JONATHAN BORLEE sounded a warning to Ireland’s David Gillick ahead of next week’s European championships in Barcelona where he expects to run another national record and claim Belgium’s first medal in 16 years.
The 22-year-old Belgian set a new national 400m record at 44.77 secs at the Samsung Diamond League meeting in Paris last Friday, a time that equalled the national record which Gillick set in Madrid last year before going on to finish sixth in the 400m final at the world championships in Berlin.
This year Gillick, starved of Diamond League competition, chose the Swiss Alpine town of La Chaux-De-Fonds to set the leading European time at 44.98 and while he came back in Barcelona to improve to 44.95 secs, Borlee had already posted 44.94 in Lausanne.
Gillick, back-to-back European indoor champion 05/07, has been following the fortunes of the young Belgian whose 44.77 for third place behind Jeremy Wariner (44.49) and Jermaine Gonzales (44.63) in Paris reinforced his position as favourite for the gold medal in Barcelona.
Borlee missed most of last season, including the world championships, through injury. He is fully fit again but will arrive in Barcelona carrying a heavy weight on his shoulders.
Belgium have not won a championship medal since Vincent Rousseau took silver in the 5,000m in 1994 when Sonia O’Sullivan won her first European gold medal.

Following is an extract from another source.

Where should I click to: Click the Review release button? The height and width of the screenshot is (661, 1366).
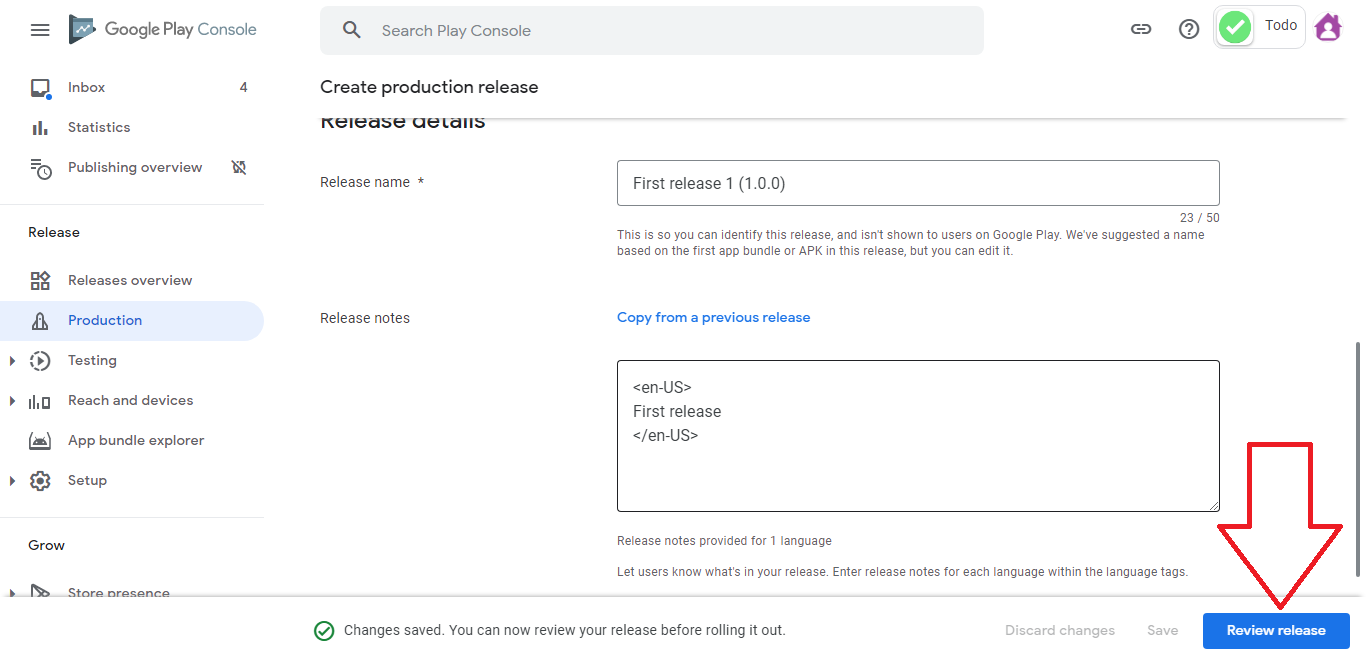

“I know I’m now the leading European runner, but there is no big pressure,” he said. “I’m going to Barcelona to run and we will just have to see what happens. I hope to run another best in the final, whether that’s good enough for a medal, or victory, we’ll just have to see, but there is no pressure.”
Gillick sent shockwaves around Morton Stadium when he withdrew from the competition after winning his heat of the 100m at the Woodies DIY national championships on Sunday week but, thankfully, it was not a problem.
“Due to the niggle I had in my foot, the Athletics Ireland doctor sent me for an MRI scan on Monday,” he said. “We both knew it wasn’t anything serious, but while I was at home we may as well check it out and take no risks. Everything turned out ok and the scan showed up nothing.”
He returned to his training base in Loughborough the Tuesday after the championships and has been putting the finishing touches to his preparations there.
“I decided not to travel out with the Irish team to the pre Euros training camp in Murcia, Spain,” he said. “I don’t need to get into race mode too early. Sometimes when away on camp, surrounded by athletes, with not much to do you can just start thinking about your competition.
“I have everything I need here in Loughborough, so it just boils down to where I’m happy. I will fly straight into Barcelona a few days before I compete.”
Jason Smyth underscored his current wellbeing at an international meeting in Castres on Tuesday night when he ran 10.43, with a slight wind advantage, in his heat of the 100m and then finished second in the final in 10.43.
“Despite the travel difficulties it was worthwhile because himself and his coach Stephen Maguire felt he needed the race and he came through it very well,” team manager, Patsy McGonagle, said.
“He had problems getting there and did not get to bed until 2 am on the morning of the race and then, with the air strike, he had difficulty getting back here to Murcia. But I understand he is currently getting on to a plane.